REALISATION : Hayao Miyazaki
PRODUCTION : Ghibli, Dentsu, NTV, Hakuhodo, Toho
AVEC : Tomoko Yamaguchi, Hiroki Doi, Kazushige Nagashima, Rumi Hiiragi…
SCENARIO : Hayao Miyazaki
DIRECTEUR DE L’ANIMATION : Katsuya Kondo
PHOTOGRAPHIE : Atsushi Okui
MONTAGE : Takeshi Seyama
BANDE ORIGINALE : Joe Hisaishi
TITRE ORIGINAL : Hauru no ugoku shiro
ORIGINE : Japon
GENRE : Animation, Anime, Fantastique, Enfance
ANNEE DE SORTIE : 08 avril 2009
DUREE : 1h41
BANDE-ANNONCE
Synopsis : Le petit Sosuke, cinq ans, habite un village construit au sommet d’une falaise qui surplombe la Mer Intérieure. Un beau matin, alors qu’il joue sur la plage en contrebas, il découvre une petite fille poisson rouge nommée Ponyo, piégée dans un pot de confiture. Sosuke la sauve, et décide de la garder avec lui dans un seau. Ponyo est aussi fascinée par Sosuke que ce dernier l’est par elle. Le petit garçon lui promet de la protéger et de s’occuper d’elle, mais le père de Ponyo, Fujimoto – un sorcier autrefois humain qui vit tout au fond de la mer – la force à revenir avec lui dans les profondeurs. Bien décidée à devenir humaine, Ponyo s’échappe pour retrouver Sosuke.
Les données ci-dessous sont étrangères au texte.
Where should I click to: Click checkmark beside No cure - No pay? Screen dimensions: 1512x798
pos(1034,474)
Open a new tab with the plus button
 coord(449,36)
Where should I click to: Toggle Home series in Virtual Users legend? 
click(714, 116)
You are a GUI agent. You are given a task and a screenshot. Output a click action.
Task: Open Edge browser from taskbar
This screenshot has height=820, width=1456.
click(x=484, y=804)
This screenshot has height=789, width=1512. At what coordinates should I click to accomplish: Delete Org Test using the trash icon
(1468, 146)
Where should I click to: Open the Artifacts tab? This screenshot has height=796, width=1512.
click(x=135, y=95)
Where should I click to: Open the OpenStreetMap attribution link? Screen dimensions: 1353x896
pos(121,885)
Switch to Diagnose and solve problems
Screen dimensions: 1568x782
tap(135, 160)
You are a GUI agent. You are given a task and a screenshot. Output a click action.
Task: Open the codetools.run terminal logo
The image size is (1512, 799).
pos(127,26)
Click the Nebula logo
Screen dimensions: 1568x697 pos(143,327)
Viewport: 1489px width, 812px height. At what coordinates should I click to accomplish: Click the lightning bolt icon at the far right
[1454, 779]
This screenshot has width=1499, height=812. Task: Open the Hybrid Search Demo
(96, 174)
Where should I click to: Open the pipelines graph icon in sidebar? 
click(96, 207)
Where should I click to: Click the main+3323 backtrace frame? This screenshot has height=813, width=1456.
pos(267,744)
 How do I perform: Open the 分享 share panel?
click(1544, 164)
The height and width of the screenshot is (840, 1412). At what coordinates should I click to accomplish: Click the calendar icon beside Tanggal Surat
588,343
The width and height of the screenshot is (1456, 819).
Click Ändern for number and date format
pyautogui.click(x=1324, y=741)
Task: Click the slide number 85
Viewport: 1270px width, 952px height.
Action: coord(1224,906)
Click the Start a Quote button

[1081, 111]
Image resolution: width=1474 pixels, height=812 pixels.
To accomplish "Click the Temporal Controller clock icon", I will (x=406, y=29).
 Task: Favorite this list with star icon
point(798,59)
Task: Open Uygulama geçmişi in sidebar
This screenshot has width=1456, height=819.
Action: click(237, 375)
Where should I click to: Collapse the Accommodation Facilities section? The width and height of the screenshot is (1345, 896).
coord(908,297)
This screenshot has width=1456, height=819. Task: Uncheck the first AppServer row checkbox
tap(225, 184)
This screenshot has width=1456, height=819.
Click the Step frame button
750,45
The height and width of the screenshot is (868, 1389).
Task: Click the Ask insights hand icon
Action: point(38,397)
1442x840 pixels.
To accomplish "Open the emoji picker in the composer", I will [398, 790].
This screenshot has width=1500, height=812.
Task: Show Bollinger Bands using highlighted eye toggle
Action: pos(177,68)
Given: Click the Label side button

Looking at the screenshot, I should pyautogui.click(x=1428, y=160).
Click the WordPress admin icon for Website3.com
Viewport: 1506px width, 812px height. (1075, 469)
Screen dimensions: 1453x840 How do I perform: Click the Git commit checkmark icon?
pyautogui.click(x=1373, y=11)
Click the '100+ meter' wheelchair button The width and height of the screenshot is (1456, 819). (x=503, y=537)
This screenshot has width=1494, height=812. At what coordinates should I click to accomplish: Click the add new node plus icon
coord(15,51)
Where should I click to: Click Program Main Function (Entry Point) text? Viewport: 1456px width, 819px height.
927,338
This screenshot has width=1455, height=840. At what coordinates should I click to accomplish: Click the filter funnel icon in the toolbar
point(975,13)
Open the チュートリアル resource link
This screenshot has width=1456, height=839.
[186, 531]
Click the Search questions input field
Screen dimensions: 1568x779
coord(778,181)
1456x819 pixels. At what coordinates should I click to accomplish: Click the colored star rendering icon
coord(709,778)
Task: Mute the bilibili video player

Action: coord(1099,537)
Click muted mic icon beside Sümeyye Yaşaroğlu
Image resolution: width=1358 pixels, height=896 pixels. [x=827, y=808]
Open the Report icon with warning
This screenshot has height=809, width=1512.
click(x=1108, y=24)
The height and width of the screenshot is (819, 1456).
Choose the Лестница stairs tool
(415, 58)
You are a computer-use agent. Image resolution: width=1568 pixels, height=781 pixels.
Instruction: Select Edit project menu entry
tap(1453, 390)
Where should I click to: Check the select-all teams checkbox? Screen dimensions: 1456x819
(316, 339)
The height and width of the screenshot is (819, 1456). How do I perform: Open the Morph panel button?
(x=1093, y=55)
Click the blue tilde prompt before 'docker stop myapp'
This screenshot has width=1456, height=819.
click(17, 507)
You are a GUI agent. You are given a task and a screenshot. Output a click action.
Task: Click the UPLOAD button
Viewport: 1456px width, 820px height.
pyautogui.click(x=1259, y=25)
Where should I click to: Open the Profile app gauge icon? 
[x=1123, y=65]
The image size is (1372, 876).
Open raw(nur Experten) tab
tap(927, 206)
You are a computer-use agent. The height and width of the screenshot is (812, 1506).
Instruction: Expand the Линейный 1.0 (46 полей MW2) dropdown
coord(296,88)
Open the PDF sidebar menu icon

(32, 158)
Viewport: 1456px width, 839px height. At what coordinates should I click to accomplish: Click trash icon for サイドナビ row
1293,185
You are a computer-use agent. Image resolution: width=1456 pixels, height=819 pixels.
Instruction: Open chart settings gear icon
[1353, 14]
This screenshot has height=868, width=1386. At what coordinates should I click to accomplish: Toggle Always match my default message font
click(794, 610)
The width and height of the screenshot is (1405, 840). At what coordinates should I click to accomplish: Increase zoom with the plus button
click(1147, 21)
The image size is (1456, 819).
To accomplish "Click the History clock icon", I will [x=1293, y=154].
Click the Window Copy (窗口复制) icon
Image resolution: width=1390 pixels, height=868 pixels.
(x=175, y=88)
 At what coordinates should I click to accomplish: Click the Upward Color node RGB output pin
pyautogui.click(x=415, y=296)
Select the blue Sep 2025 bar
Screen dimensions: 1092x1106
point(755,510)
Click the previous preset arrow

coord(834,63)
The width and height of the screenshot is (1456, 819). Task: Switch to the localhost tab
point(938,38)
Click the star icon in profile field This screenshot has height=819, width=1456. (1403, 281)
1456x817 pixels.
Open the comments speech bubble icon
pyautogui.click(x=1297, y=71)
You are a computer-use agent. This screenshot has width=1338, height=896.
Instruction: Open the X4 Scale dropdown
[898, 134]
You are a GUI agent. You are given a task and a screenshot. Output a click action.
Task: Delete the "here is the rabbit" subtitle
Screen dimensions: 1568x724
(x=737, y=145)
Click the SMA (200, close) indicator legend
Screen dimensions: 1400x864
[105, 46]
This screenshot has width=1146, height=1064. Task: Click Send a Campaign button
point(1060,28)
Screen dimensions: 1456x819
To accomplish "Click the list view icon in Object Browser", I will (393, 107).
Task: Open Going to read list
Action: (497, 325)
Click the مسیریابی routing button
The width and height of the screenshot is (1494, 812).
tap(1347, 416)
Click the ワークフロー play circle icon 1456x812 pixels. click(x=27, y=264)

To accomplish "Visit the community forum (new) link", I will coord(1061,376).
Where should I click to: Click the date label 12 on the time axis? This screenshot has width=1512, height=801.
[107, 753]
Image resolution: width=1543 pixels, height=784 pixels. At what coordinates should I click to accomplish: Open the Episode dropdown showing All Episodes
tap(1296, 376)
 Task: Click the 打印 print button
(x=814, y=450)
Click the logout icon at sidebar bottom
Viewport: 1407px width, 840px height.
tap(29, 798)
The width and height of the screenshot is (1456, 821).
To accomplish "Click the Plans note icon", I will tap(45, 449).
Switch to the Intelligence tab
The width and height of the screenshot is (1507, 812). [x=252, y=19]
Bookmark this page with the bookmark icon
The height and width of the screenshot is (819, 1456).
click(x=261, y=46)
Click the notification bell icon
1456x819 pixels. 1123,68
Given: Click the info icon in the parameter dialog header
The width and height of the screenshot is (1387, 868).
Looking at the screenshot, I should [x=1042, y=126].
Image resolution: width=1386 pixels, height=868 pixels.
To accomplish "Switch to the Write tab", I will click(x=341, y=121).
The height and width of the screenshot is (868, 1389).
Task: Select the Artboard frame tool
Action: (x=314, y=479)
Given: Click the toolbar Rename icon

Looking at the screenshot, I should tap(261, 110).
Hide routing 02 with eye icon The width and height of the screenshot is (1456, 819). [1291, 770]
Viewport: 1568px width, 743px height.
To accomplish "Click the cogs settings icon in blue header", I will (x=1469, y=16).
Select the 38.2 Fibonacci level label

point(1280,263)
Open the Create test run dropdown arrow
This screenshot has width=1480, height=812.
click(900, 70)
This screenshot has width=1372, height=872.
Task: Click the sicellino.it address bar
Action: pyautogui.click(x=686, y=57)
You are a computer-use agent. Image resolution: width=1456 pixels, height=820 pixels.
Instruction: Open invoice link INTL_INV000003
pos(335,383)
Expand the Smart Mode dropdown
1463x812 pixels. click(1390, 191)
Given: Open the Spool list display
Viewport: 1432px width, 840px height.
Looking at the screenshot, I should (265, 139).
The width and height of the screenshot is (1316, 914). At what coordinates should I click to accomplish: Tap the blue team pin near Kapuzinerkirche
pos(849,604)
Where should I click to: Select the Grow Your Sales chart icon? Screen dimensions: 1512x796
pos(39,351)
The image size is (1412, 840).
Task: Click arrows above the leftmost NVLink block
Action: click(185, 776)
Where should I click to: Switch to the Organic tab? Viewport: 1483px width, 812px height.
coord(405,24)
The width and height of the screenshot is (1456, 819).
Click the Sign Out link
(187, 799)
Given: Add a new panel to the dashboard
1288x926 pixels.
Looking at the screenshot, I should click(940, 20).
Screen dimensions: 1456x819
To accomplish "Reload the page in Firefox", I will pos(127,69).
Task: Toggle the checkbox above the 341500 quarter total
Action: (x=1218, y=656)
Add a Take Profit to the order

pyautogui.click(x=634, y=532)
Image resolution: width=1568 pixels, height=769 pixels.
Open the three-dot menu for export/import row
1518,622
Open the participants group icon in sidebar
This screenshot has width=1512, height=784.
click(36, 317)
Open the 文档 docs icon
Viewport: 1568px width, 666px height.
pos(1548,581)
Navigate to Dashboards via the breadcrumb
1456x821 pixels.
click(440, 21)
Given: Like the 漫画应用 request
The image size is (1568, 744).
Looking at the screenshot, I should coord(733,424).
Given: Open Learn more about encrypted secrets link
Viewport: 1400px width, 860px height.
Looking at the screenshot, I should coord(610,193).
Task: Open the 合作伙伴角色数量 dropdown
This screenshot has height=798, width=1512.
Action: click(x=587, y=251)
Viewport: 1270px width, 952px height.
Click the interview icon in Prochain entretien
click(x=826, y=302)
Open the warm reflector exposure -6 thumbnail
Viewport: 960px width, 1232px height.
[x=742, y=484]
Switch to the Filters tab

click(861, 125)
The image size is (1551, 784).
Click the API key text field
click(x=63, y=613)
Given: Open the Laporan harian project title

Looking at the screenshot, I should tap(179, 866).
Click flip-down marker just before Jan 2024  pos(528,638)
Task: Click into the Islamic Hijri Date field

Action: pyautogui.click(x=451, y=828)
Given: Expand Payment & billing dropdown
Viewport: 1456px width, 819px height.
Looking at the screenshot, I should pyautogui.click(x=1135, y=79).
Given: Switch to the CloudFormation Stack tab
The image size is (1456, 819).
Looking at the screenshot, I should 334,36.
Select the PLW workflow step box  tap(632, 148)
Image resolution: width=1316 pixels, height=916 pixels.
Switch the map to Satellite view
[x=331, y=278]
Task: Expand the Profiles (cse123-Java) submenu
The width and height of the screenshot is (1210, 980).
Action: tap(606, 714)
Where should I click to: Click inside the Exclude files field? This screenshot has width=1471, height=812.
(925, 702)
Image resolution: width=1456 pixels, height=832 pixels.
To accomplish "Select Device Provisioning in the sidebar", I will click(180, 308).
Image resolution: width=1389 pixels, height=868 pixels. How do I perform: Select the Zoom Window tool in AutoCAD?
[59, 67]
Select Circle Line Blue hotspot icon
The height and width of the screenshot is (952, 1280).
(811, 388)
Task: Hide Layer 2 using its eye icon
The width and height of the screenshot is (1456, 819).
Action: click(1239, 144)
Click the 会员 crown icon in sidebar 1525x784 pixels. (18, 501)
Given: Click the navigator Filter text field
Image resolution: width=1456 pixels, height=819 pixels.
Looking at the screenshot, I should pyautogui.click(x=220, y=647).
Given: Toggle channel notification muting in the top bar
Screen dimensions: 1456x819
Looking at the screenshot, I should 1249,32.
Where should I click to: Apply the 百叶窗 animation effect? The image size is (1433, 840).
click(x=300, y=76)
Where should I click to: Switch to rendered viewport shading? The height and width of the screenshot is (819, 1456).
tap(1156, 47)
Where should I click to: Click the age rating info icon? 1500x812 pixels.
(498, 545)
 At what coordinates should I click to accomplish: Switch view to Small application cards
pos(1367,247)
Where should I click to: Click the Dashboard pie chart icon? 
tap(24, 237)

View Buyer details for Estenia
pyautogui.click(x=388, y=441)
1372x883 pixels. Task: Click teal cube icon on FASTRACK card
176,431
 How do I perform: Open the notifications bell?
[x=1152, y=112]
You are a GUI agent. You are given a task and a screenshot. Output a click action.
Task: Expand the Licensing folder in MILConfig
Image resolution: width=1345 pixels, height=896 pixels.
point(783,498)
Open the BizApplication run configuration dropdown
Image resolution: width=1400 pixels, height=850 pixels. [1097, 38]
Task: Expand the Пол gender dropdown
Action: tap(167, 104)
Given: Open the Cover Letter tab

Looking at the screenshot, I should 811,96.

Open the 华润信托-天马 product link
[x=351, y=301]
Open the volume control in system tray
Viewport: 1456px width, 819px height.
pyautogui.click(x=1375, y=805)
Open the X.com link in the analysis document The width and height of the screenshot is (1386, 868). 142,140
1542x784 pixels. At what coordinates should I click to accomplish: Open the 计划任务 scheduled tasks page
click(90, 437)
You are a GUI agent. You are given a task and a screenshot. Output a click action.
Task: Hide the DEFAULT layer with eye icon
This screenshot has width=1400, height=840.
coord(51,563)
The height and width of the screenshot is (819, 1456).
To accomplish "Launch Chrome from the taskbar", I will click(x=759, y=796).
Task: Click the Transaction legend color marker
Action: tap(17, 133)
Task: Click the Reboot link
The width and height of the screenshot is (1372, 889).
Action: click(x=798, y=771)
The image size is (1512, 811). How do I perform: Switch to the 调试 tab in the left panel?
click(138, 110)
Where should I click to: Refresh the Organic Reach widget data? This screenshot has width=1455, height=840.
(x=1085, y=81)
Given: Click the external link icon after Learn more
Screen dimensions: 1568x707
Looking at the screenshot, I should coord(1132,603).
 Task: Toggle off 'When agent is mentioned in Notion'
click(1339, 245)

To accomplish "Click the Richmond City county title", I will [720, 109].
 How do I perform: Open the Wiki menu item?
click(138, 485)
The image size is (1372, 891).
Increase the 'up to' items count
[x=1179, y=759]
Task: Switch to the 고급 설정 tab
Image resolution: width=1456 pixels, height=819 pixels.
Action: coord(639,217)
Analyse rédigée dans le cadre de notre Semaine Ghibli
Le chemin parcouru par Hayao Miyazaki depuis le succès de Nausicaä aura été incroyablement riche et bénéfique, mais autant être honnête, une menace avait commencé à planer il y a quelques années autour de la créativité de l’indispensable studio Ghibli. En effet, il faut surtout se rappeler que, malgré d’indéniables qualités et une capacité d’émerveillement encore vivace, Le château ambulant avait déçu pas mal de monde, à commencer par certains fans de Miyazaki, un peu déroutés par un résultat dont on ne savait plus trop vraiment à qui il était censé s’adresser. Sans compter que la relève semblait se préparer à grands pas : le fiston Goro Miyazaki avait livré ses débuts de cinéaste avec Les contes de Terremer, œuvre belle et touchante, mais néanmoins à des kilomètres de la puissance thématique et symbolique des œuvres du maître. Devait-on se persuader que le papa de Chihiro et de Totoro ne faisait que ressasser des éléments de ses précédents univers, au risque de voir se rapprocher l’heure de la retraite ? Dès sa sortie en 2009, Ponyo sur la falaise aura su prouver à la puissance mille qu’on avait tout faux : en opérant un retour fracassant à la simplicité narrative de ses premières œuvres (notamment Mon voisin Totoro) et en laissant agir le symbolisme à travers des images puissamment évocatrices, Miyazaki se réinvente, laisse de côté les narrations trop complexes, et poursuit avec intelligence sa quête d’un art pur et universel. L’audace de ce nouveau film réside aussi dans le fait d’avoir réadapté un classique de la littérature enfantine, « La petite sirène » d’Andersen, déjà transposé sur grand écran dans un cartoon disneyen qui avait plus ou moins marqué son époque. Parce que, chez le maître nippon, hors de question d’avoir une pin-up aux cheveux rouges et à la queue verte en guise d’héroïne : en lieu et place de cette incarnation très niaise, on aura plutôt droit à une sorte de petit chiffon rouge, à la chevelure rousse et aux yeux curieux, dont le rêve secret est d’avoir forme humaine. Des profondeurs sous-marines surgira non seulement un nouveau stade de beauté visuelle pour le spectateur, mais aussi un espoir de réconciliation entre l’humain et son environnement, et ce au travers d’une jeunesse que le cinéaste n’aura cessé, tout au long de sa filmo, de considérer avant tout comme une promesse d’avenir et non comme l’instrument d’une éventuelle déchéance.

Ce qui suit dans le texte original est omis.